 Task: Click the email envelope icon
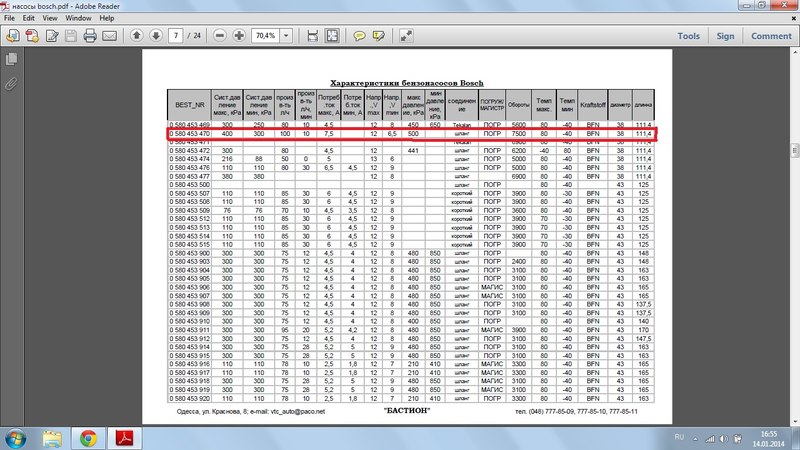point(111,36)
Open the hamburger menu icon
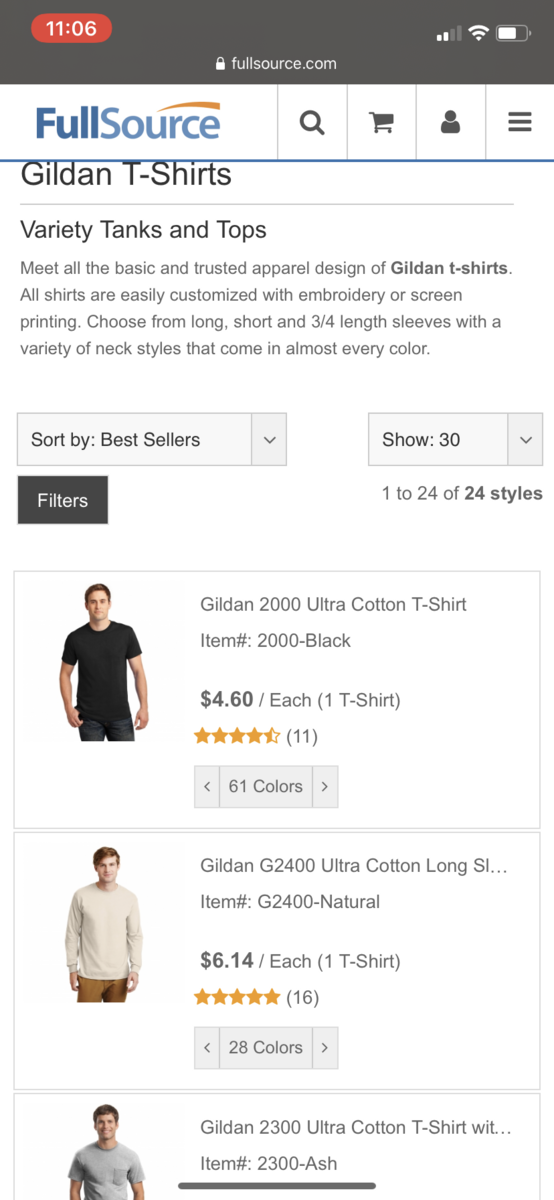This screenshot has height=1200, width=554. point(519,122)
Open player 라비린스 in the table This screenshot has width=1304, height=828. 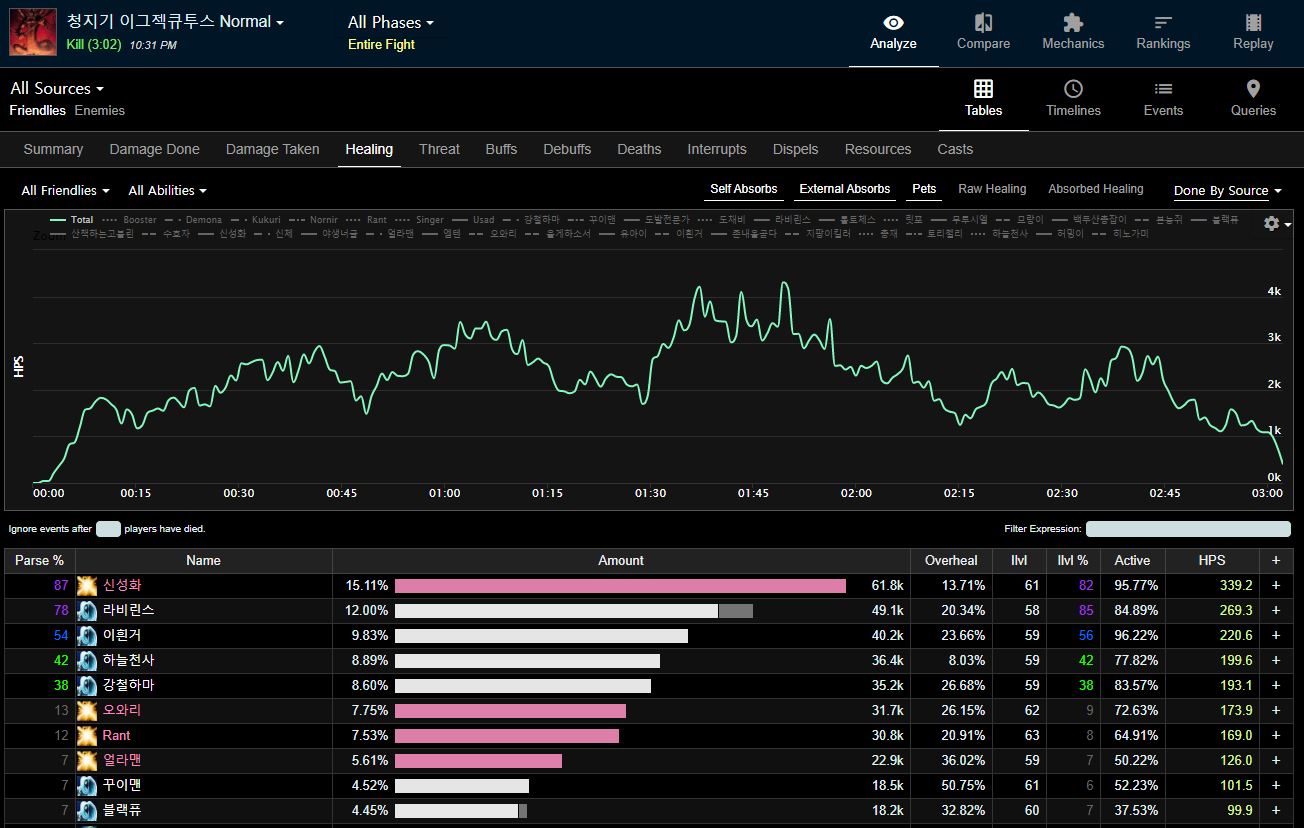click(x=129, y=610)
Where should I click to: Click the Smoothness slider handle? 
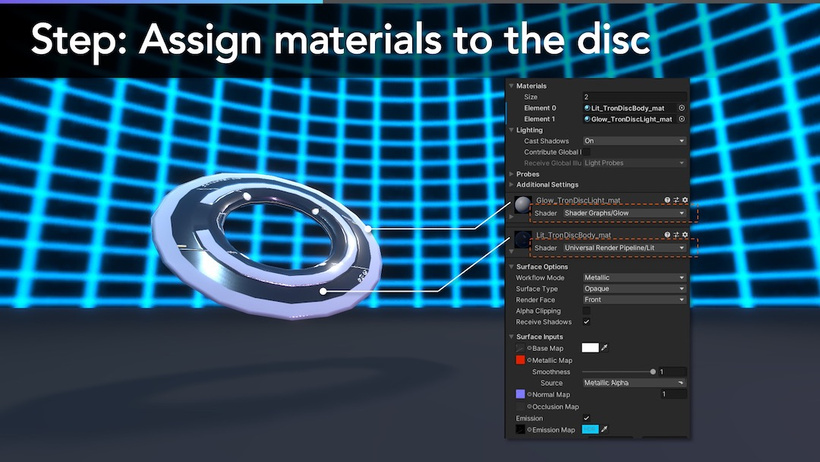[x=653, y=371]
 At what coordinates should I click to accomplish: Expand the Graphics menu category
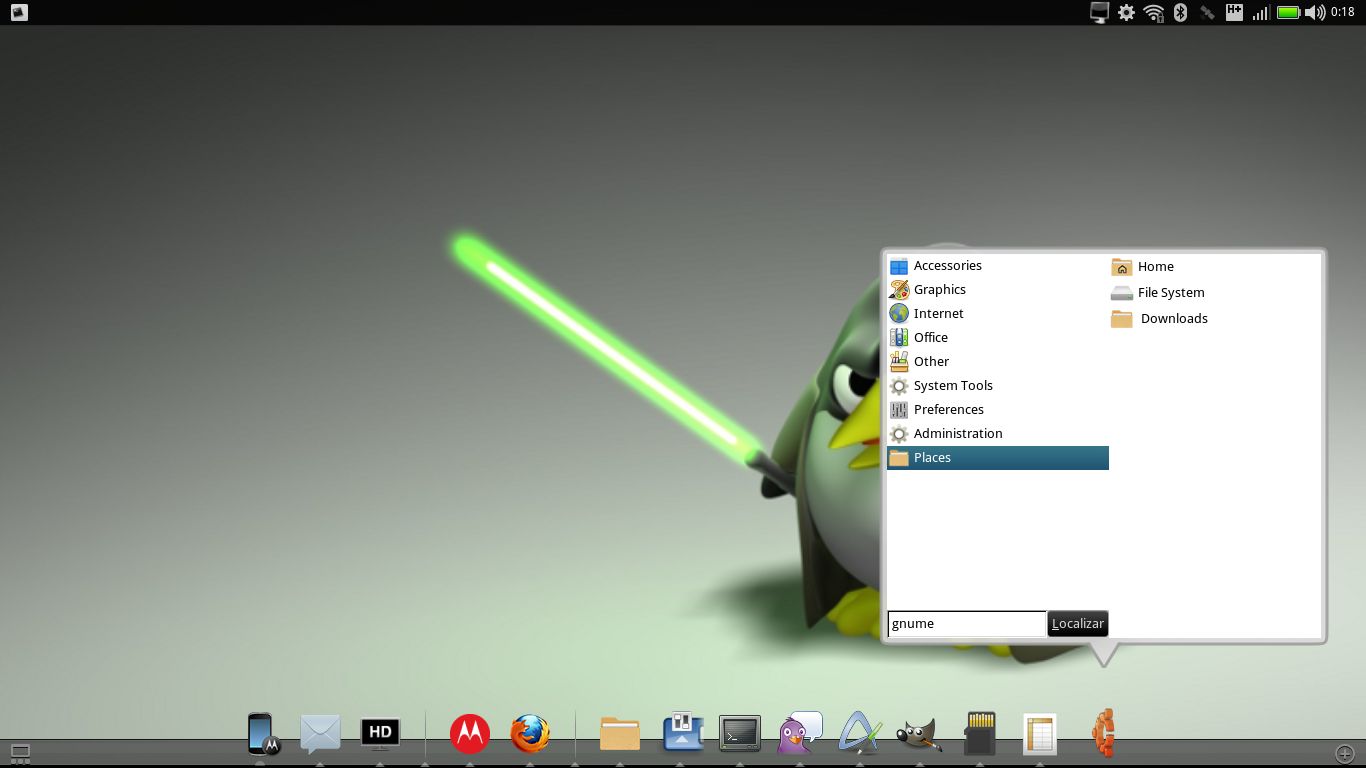pyautogui.click(x=938, y=290)
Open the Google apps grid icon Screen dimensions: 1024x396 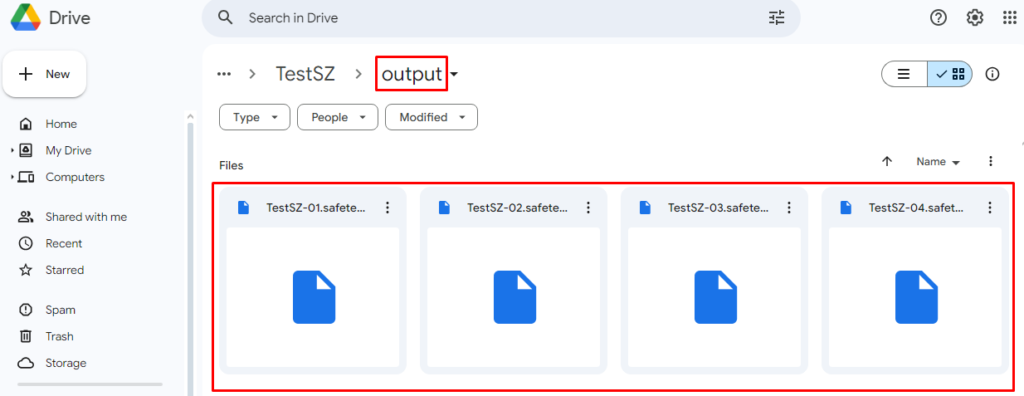[x=1010, y=18]
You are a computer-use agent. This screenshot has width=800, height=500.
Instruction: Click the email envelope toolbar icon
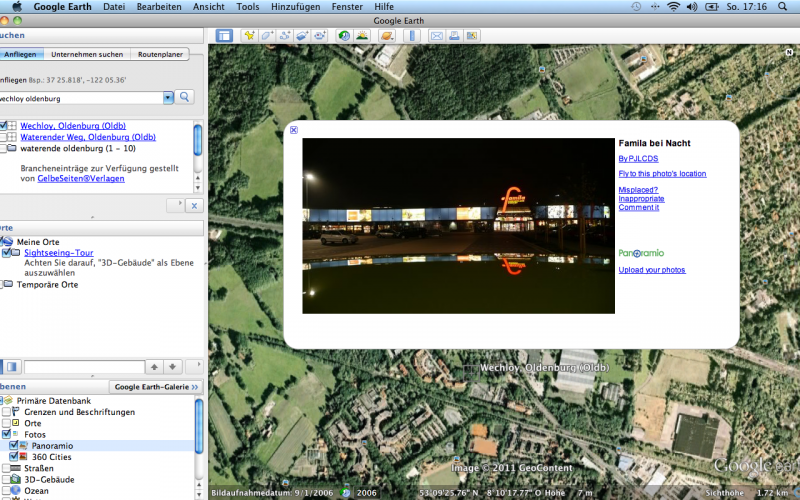436,36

····················

* _Work instructions_: Line by line, reproduce exactly the lines from the one containing "Instruction: Click the" through the final line of the material, both included, leaving every picture out.

* _Expected answer_:
Instruction: Click the email envelope toolbar icon
436,36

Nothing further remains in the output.